The African American cohort’s demographics included an average age of 43 years, 90% were women, mean SLE disease duration of 14.3 years; and 96% met the ACR criteria, 96% met the SLICC criteria and 95% met the ACR/EULAR criteria. In the Ghanaian cohort, the average age was 32 years, all were women, the mean SLE disease duration was 2.2 years; and 85% met the ACR criteria, 84% met the SLICC criteria and 62% met the ACR/EULAR criteria. In the Nigerian cohort, the average age was 35, 97% were women, the mean SLE disease duration was 4.4 years, and 90% met the ACR criteria, 87% met the SLICC criteria and 61% met the ACR/EULAR criteria.

Researchers found discrepancies in the data due largely to missing laboratory data, particularly immunologic and haematologic studies. While none of the African-American cohort were missing ANA test results, 26% of the Ghanaian cohort and 33% of the Nigerian cohort were missing ANA results. Compared to both the Ghanaian and Nigerian cohorts, the African-American cohort was more likely to meet ACR, SLICC and ACR/EULAR criteria. While the ANA entry criterion greatly diminished the diagnostic utility of the ACR/EULAR classification criteria in both the Ghanaian and Nigerian cohorts, the criteria’s weighted point system performed better than either the ACR or SLICC criteria, with 96% of the African-American, 92% of the Ghanaian and 95% of the Nigerian cohorts earning a sufficient number of diagnostic points.

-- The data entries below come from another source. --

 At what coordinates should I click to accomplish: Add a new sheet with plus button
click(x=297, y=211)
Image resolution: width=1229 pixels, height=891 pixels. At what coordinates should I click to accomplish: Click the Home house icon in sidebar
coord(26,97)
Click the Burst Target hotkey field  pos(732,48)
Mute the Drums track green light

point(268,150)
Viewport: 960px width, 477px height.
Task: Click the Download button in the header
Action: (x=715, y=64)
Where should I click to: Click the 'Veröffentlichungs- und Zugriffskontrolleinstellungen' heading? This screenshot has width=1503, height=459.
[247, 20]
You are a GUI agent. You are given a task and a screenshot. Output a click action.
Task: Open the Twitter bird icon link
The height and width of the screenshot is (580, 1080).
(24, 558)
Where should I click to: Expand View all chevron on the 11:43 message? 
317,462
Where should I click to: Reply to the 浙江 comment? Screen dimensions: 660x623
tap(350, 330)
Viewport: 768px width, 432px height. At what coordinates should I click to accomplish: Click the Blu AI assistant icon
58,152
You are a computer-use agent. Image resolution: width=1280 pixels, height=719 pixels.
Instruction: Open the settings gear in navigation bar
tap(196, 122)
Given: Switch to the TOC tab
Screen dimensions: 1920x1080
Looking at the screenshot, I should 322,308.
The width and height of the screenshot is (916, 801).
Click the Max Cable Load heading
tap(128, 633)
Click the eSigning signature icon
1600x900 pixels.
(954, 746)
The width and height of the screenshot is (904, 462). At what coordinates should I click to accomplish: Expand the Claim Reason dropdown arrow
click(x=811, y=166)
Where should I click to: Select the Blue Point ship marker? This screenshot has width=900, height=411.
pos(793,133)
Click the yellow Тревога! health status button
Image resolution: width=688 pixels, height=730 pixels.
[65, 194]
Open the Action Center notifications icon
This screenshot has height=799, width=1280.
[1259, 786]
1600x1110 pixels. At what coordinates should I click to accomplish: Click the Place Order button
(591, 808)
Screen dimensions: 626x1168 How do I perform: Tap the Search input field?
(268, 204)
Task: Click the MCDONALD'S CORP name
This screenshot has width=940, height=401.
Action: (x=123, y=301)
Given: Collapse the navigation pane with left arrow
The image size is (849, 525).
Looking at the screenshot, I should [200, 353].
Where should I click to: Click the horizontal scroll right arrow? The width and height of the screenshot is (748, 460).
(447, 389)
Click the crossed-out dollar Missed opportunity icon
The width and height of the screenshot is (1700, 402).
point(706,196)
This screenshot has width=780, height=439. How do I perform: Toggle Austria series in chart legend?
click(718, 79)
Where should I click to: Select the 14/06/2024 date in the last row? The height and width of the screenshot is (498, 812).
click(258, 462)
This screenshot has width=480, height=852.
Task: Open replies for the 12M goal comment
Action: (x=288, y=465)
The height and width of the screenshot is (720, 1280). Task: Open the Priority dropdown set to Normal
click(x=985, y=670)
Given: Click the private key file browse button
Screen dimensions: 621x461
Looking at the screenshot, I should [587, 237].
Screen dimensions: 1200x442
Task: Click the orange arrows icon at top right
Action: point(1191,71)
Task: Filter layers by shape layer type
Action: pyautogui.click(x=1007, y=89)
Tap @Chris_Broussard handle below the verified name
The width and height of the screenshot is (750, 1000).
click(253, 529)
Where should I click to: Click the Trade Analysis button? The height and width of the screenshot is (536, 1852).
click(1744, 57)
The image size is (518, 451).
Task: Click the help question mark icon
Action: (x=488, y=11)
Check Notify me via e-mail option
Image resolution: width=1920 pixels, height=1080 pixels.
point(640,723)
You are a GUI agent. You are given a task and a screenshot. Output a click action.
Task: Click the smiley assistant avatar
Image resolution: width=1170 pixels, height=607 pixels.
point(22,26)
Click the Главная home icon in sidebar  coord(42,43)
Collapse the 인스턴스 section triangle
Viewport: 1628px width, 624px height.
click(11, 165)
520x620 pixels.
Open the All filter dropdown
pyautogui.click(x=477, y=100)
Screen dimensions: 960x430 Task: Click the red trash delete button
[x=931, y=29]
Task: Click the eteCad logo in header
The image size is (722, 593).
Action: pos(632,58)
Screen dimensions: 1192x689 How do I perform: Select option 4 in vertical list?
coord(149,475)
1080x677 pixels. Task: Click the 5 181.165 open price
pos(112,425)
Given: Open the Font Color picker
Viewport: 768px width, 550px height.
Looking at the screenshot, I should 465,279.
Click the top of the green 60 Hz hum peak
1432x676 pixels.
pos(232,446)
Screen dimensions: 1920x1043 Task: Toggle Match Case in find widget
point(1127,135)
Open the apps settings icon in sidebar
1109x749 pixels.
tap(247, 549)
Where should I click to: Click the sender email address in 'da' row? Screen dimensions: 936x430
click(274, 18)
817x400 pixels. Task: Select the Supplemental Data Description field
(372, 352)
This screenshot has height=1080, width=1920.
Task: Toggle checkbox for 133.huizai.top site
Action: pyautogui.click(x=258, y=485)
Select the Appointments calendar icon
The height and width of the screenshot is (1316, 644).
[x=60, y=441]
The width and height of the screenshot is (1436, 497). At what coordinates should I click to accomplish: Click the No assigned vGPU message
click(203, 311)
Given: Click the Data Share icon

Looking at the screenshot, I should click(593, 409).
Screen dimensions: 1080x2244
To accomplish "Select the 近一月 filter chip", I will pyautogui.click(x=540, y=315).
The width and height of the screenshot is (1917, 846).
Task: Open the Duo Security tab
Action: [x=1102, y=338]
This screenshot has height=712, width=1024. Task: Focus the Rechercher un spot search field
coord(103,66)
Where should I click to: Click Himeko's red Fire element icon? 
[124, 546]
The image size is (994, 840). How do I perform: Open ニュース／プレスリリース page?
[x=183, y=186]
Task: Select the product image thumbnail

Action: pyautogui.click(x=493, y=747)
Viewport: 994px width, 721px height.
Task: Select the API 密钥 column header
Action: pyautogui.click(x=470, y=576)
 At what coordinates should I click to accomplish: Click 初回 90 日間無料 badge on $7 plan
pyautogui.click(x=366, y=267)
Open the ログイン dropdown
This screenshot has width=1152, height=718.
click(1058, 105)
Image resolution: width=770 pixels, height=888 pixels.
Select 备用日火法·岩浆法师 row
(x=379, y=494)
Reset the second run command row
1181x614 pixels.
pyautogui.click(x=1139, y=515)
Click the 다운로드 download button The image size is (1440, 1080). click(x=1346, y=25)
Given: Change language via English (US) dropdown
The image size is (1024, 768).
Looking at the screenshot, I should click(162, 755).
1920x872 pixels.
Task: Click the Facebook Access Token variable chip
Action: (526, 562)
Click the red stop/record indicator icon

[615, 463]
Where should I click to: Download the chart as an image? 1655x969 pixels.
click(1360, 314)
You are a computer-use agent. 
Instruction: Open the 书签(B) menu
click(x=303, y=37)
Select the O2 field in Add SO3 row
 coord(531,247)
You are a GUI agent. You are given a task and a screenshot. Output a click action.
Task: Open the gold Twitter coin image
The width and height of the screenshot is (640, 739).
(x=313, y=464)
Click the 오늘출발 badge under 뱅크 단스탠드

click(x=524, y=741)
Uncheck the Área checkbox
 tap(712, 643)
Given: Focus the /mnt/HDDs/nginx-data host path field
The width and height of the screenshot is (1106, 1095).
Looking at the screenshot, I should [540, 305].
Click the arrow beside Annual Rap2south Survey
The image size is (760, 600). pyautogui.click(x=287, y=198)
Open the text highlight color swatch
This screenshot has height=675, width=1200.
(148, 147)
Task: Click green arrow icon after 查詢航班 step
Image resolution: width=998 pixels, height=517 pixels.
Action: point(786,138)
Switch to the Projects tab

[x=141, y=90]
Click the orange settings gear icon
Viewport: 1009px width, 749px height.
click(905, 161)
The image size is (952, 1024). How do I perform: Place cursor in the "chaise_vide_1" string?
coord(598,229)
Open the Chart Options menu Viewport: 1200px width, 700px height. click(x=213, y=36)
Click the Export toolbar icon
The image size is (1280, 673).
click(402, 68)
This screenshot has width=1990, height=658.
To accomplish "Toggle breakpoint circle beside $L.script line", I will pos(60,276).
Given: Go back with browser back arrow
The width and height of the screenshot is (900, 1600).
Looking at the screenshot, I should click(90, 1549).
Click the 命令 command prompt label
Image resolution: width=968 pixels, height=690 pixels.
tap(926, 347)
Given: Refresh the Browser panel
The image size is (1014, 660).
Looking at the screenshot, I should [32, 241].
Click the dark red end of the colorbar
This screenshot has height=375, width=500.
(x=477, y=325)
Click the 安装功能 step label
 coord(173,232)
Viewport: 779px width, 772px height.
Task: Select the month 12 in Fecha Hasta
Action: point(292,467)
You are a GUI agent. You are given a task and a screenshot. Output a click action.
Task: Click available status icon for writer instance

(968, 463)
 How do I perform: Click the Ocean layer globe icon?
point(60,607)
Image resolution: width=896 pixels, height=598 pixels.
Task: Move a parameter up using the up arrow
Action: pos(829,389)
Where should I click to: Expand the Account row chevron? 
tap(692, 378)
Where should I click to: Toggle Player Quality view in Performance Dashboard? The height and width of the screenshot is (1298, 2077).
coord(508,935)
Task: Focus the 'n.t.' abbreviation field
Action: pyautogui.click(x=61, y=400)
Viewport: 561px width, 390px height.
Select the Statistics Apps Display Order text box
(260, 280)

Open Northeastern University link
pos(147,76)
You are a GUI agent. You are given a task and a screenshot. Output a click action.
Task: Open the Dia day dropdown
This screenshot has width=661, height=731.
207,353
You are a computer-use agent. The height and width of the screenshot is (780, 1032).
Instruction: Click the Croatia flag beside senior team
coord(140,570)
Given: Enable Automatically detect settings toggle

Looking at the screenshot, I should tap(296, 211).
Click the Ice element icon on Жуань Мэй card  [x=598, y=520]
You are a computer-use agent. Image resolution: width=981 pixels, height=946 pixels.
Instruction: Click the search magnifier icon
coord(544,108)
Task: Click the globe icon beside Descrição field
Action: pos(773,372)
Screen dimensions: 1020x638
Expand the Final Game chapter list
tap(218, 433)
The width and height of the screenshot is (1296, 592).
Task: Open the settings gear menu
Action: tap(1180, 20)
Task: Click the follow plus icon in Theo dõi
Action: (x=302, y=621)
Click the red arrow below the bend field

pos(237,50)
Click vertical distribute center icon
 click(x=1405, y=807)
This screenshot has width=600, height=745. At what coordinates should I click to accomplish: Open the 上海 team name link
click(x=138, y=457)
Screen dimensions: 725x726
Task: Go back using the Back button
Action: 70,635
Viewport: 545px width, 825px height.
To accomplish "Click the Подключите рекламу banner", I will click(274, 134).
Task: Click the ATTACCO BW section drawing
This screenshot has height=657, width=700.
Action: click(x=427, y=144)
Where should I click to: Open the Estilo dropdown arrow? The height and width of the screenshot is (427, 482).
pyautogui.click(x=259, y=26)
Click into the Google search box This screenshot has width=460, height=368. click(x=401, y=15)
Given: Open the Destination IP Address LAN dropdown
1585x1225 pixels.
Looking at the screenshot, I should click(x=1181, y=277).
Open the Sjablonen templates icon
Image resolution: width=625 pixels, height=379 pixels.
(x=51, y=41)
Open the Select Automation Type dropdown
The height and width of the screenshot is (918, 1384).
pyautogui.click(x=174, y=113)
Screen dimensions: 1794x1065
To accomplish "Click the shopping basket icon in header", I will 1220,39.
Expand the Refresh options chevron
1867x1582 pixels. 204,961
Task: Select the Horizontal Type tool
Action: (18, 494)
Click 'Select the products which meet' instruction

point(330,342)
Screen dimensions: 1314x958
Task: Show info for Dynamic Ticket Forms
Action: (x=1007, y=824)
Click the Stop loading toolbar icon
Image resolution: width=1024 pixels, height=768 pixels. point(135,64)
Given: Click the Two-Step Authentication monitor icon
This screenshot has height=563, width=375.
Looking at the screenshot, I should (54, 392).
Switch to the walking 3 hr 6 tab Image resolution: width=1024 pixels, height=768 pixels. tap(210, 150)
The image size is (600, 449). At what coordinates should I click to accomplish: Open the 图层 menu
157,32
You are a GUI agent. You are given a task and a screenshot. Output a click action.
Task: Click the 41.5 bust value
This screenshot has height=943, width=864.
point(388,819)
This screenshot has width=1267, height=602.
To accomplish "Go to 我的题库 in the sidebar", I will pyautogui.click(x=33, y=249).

The new clinical indices provided better diagnostic efficiency in the developing world than either the ACR or SLICC criteria. These findings were enlightening, and they solidified an important concept: that SLE is a clinical diagnosis first,” says Dr. Blazer. “While research partnerships across the international economic divides might provide ANA testing, it is imperative that no new barriers be created for regional investigators who might struggle to disseminate data lacking the international community’s required laboratory results.”